Additional Information

© 2022 The Authors, some rights reserved; exclusive licensee American Association for the Advancement of Science. No claim to original U.S. Government Works. Distributed under a Creative Commons Attribution NonCommercial License 4.0 (CC BY-NC). We thank A. Ludlow's group (NIST-Boulder) for stable Ytterbium laser reference light; P. Morton (Morton Photonics), J. Peters (UCSB), and D. Kinghorn (Pro Precision Process) for contributions in the design, fabrication, and packaging of the E-DBR laser; and M. Boyd (Vector Atomic) for discussions on optical clocks. Commercial equipment is identified for scientific clarity only and does not represent an endorsement by NIST. This research was supported by DARPA GRYPHON, LUMOS, and APHI contracts HR0011-22-2-0009, HR0011-20-2-0044, and FA9453-19-C-0029 and the NIST on a Chip (NOAC) program.

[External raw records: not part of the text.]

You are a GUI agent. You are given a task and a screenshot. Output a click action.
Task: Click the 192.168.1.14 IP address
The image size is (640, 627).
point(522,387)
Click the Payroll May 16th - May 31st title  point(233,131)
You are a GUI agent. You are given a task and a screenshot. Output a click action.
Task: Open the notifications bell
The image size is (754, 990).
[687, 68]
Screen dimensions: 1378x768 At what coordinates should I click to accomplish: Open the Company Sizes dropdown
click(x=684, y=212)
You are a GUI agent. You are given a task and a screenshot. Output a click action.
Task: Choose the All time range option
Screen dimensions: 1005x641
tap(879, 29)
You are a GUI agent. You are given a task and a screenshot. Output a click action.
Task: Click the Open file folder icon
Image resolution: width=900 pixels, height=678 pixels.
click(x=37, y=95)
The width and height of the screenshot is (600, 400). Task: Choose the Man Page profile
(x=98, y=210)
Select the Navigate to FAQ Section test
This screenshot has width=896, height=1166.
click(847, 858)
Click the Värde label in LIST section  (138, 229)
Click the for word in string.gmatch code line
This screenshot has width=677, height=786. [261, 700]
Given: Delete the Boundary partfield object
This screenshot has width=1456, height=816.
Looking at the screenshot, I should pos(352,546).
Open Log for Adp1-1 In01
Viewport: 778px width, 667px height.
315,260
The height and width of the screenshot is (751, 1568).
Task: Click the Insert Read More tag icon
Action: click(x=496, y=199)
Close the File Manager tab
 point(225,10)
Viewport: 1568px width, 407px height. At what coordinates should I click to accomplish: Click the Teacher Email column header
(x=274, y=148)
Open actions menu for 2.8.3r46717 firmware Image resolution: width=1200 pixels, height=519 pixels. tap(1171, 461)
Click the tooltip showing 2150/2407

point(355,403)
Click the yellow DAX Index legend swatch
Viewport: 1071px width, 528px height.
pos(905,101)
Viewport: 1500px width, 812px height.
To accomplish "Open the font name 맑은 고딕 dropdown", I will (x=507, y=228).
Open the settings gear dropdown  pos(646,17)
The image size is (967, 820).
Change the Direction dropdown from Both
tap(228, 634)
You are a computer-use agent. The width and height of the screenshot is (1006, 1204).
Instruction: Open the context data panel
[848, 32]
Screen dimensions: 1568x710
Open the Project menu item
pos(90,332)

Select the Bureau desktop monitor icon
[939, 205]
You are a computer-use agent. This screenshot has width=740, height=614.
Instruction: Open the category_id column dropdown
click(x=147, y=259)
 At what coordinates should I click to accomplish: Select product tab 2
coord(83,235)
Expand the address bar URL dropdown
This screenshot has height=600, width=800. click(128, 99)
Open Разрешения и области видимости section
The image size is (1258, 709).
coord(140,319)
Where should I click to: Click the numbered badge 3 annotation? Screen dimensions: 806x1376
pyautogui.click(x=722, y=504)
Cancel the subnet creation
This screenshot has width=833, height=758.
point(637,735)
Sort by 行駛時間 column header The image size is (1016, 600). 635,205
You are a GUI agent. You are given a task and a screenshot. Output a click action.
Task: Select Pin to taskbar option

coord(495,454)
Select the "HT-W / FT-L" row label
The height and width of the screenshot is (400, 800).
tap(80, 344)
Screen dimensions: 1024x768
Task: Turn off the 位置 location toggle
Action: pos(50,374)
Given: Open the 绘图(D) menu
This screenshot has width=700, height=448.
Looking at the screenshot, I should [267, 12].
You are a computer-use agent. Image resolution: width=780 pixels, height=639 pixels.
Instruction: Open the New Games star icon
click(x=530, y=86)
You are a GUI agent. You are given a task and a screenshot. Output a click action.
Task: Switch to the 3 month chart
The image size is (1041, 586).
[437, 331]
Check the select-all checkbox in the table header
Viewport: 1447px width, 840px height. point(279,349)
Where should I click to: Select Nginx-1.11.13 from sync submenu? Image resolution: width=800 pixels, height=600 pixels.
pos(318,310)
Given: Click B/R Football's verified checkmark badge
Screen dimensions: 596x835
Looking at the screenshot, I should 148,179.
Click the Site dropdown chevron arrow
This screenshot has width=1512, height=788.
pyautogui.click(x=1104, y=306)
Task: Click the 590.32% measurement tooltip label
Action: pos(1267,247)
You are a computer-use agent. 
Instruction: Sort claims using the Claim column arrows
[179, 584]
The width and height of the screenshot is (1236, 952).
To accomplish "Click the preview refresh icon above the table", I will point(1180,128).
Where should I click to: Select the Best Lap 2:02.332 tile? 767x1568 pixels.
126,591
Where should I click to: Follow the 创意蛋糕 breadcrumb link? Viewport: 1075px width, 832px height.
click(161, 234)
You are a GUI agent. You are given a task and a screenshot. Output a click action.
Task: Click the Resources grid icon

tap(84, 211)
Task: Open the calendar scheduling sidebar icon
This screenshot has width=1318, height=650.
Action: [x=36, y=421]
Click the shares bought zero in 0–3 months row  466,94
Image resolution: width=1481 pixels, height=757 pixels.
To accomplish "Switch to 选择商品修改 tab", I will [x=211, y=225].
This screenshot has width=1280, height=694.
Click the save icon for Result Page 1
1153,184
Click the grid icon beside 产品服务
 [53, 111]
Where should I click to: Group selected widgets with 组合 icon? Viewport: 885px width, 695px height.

Author contributions: J.E.B., F.Q., and S.A.D. conceived the idea for the project. J.G. and C.A.M. performed the PDH locking experiment and analyzed the data, with assistance from D.L., M.K., and F.Q. L.C. provided logistical support. J.G., C.X., and L.W. performed the self-injection locking experiments with the different FSR Si3N4 resonators. C.X. designed and fabricated the E-DBR laser. W.J., A.F., and M.P. provided the Si3N4 resonators. N.J. and D.M. designed and fabricated the micromirrors. C.A.M. designed and built the μ-FP cavity. J.G. and C.A.M. wrote the manuscript, with input from the other authors. P.T.R., K.J.V., S.A.D., F.Q., and J.E.B. supervised the project. Data and materials availability: All data needed to evaluate the conclusions in the paper are present in the paper. The datasets needed to reproduce the figures are available through Zenodo at https://doi.org/10.5281/zenodo.7017846. Competing interests: J.G., C.A.M., C.X., W.J., L.C., P.T.R., K.J.V., S.A.D., F.Q., and J.E.B. are coinventors on a provisional patent filed by California Institute of Technology (no. 63/299,365, filed 13 January 2022). J.E.B. is a cofounder of Nexus Photonics and Quintessent, which are involved in silicon photonics. The other authors declare that they have no competing interests.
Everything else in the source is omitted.